- _Work required_
Would you return the listing that follows exactly, leaving its pictures behind?

- _Study material_
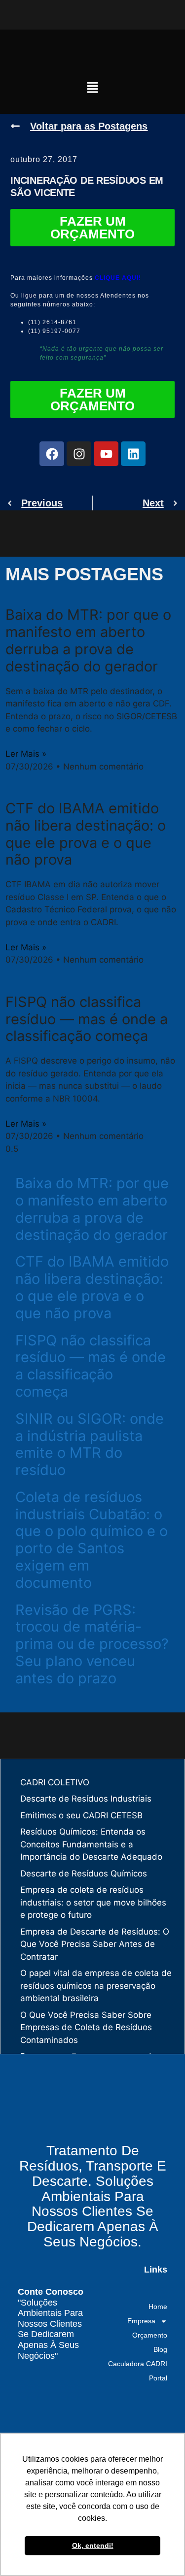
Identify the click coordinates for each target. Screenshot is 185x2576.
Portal (158, 2378)
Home (157, 2306)
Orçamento (149, 2335)
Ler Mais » (25, 754)
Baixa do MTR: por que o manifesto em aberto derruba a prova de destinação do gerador (88, 640)
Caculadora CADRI (137, 2364)
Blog (160, 2349)
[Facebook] (51, 453)
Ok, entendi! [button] (92, 2545)
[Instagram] (79, 453)
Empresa (141, 2321)
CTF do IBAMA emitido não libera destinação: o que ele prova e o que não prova (85, 834)
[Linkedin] (133, 453)
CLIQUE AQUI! (118, 277)
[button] (92, 88)
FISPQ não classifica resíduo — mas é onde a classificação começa (86, 1019)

- _Completed exercise_
Identify the click coordinates for each target. Screenshot is 185x2576.
Portal (158, 2378)
Home (157, 2306)
Orçamento (149, 2335)
Ler Mais » (25, 754)
Baixa do MTR: por que o manifesto em aberto derruba a prova de destinação do gerador (88, 640)
Caculadora CADRI (137, 2364)
Blog (160, 2349)
[Facebook] (51, 453)
Ok, entendi! [button] (92, 2545)
[Instagram] (79, 453)
Empresa (141, 2321)
CTF do IBAMA emitido não libera destinação: o que ele prova e o que não prova (85, 834)
[Linkedin] (133, 453)
CLIQUE AQUI! (118, 277)
[button] (92, 88)
FISPQ não classifica resíduo — mas é onde a classificação começa (86, 1019)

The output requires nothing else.